* [Instructions for the task] Could you return, word for word, the stretch of the Darfur comments below from "Stacey, I can’t" through "and be safe."?

Markus C., I am good. Tired and a bit drained but inspired by the work and hope of a brighter/safer future for the people of Darfur. Many Blessings, Stacey
Mimi. Dear Mimi Schiff, That child felt soooo good in my arms! Yes, it is all universal and all love. Thanks for your kind words, prayers and continued encouragement. Peace and Love, Stacey
Hi,Phyllis! Thanks for the response. It is so important that we do not trade human lives for intelligence and find other ways to stay informed and secure. We cannot pay lip service to the idea of ” never again” and then go on with business as usual. Thanks again for all your dedicated work for Darfur. Peace and Blessings, stacey
3 replies on “May 2007 Bring Peace To Darfur (Day 12 from Stacey)”
Stacey, I can’t begin to understand how this trip must be altering your internal landscape. I feel changed just watching the video reports. Situations like this can be so misleading in their magnitude–the crisis is so enormous that it’s hard sometimes not to feel powerless to change anything. Yet breaking it down to the very personal–like you and that woman having a silent cry together–I believe carries a deep impact. One tiny act or action can carry such big ripples. Look at the ripples you and Gabriel have cast out by stepping into Darfur. Safe travels on your last couple of days there. May 2007 bring great changes for those who need it most.
The comfort you are giving to those refugees is so great. I respect you for all your hard work and dedication on your trip. Continue to do the great job that you have been doing and be safe.

* [Information supplied]
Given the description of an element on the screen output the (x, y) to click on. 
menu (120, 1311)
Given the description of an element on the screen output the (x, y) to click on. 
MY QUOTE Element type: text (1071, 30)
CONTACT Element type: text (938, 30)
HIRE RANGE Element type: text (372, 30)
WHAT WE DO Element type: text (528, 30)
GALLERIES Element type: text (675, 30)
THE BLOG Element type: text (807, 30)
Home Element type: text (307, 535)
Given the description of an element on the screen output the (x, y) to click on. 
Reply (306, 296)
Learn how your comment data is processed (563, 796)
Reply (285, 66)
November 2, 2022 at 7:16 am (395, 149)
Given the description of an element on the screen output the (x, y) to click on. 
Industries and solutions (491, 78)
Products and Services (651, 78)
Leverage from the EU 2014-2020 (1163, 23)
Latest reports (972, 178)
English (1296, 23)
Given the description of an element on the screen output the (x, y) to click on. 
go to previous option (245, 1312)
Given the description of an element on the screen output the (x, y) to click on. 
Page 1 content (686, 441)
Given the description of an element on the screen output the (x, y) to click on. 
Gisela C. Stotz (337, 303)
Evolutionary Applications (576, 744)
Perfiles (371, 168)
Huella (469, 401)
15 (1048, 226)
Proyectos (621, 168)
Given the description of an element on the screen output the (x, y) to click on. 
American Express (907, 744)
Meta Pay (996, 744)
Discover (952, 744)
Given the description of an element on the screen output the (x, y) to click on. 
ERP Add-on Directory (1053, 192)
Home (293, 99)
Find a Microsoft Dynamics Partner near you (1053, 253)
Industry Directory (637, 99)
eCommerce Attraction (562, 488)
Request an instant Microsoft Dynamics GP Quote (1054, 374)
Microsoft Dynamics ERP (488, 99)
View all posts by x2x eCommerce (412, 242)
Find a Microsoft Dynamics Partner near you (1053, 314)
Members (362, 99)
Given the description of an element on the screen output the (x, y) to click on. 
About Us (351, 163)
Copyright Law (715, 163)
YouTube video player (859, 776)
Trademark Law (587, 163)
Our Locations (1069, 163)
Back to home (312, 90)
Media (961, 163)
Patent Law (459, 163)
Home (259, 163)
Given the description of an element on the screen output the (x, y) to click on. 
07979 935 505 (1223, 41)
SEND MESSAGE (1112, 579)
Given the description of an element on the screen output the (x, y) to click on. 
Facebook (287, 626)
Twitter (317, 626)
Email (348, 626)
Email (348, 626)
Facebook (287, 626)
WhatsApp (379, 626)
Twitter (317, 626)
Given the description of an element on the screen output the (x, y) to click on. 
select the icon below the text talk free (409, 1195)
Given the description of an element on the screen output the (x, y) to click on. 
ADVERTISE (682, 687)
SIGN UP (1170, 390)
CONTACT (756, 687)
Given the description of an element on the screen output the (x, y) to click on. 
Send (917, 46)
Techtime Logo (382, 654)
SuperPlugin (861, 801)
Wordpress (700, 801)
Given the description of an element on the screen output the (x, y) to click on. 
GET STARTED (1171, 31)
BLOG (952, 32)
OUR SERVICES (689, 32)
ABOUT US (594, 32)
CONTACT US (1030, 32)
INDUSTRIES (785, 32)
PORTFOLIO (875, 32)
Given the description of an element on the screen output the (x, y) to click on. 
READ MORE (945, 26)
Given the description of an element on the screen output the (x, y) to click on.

* [Answer below]
Stacey, I can’t begin to understand how this trip must be altering your internal landscape. I feel changed just watching the video reports. Situations like this can be so misleading in their magnitude–the crisis is so enormous that it’s hard sometimes not to feel powerless to change anything. Yet breaking it down to the very personal–like you and that woman having a silent cry together–I believe carries a deep impact. One tiny act or action can carry such big ripples. Look at the ripples you and Gabriel have cast out by stepping into Darfur. Safe travels on your last couple of days there. May 2007 bring great changes for those who need it most.
The comfort you are giving to those refugees is so great. I respect you for all your hard work and dedication on your trip. Continue to do the great job that you have been doing and be safe.